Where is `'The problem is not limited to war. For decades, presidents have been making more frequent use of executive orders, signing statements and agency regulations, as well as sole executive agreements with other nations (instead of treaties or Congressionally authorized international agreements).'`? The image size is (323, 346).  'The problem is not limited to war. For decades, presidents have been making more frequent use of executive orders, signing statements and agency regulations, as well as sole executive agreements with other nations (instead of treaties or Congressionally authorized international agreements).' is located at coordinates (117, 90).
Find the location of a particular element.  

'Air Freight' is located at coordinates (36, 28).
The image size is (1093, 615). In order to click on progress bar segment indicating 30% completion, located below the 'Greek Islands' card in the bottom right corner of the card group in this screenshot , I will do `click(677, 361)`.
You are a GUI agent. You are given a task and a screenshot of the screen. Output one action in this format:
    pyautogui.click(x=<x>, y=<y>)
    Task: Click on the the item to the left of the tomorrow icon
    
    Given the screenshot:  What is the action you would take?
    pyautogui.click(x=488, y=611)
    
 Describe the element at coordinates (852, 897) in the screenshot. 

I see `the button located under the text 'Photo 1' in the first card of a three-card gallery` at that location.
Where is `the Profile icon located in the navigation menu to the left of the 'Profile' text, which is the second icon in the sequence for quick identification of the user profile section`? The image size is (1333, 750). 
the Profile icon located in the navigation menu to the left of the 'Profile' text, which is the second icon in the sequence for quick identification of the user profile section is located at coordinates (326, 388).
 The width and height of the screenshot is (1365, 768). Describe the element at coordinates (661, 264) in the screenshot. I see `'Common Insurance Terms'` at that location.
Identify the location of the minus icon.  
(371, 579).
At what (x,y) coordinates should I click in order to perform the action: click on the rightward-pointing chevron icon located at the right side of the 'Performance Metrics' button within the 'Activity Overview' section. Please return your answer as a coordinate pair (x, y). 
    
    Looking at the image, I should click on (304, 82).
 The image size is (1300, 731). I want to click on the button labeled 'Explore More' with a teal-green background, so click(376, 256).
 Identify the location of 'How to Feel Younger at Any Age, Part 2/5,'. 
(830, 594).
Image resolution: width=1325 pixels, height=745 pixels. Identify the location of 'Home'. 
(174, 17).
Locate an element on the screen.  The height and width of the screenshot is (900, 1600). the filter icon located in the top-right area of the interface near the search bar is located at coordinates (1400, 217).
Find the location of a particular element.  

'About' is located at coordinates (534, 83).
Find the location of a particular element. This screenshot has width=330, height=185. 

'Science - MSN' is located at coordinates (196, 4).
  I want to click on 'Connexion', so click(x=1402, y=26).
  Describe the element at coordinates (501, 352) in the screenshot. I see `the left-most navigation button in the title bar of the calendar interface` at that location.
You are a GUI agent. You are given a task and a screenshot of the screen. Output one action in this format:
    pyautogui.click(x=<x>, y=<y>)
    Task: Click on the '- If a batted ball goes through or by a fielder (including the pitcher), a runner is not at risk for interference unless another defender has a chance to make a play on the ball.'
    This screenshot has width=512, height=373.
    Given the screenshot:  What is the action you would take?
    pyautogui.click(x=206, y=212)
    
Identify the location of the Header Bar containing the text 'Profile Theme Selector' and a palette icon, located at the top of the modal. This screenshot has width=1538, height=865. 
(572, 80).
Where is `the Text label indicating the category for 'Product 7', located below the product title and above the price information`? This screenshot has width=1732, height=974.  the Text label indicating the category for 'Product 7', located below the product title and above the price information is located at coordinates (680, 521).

#####

**WHAT IS NEEDED**
Replace "particular" with "specific" in the rows from the very start through the line containing "coordinates (36, 28).", and give back only that part with nothing else changed.

**EXERCISE ANSWER**
Where is `'The problem is not limited to war. For decades, presidents have been making more frequent use of executive orders, signing statements and agency regulations, as well as sole executive agreements with other nations (instead of treaties or Congressionally authorized international agreements).'`? The image size is (323, 346).  'The problem is not limited to war. For decades, presidents have been making more frequent use of executive orders, signing statements and agency regulations, as well as sole executive agreements with other nations (instead of treaties or Congressionally authorized international agreements).' is located at coordinates (117, 90).
Find the location of a specific element.  

'Air Freight' is located at coordinates (36, 28).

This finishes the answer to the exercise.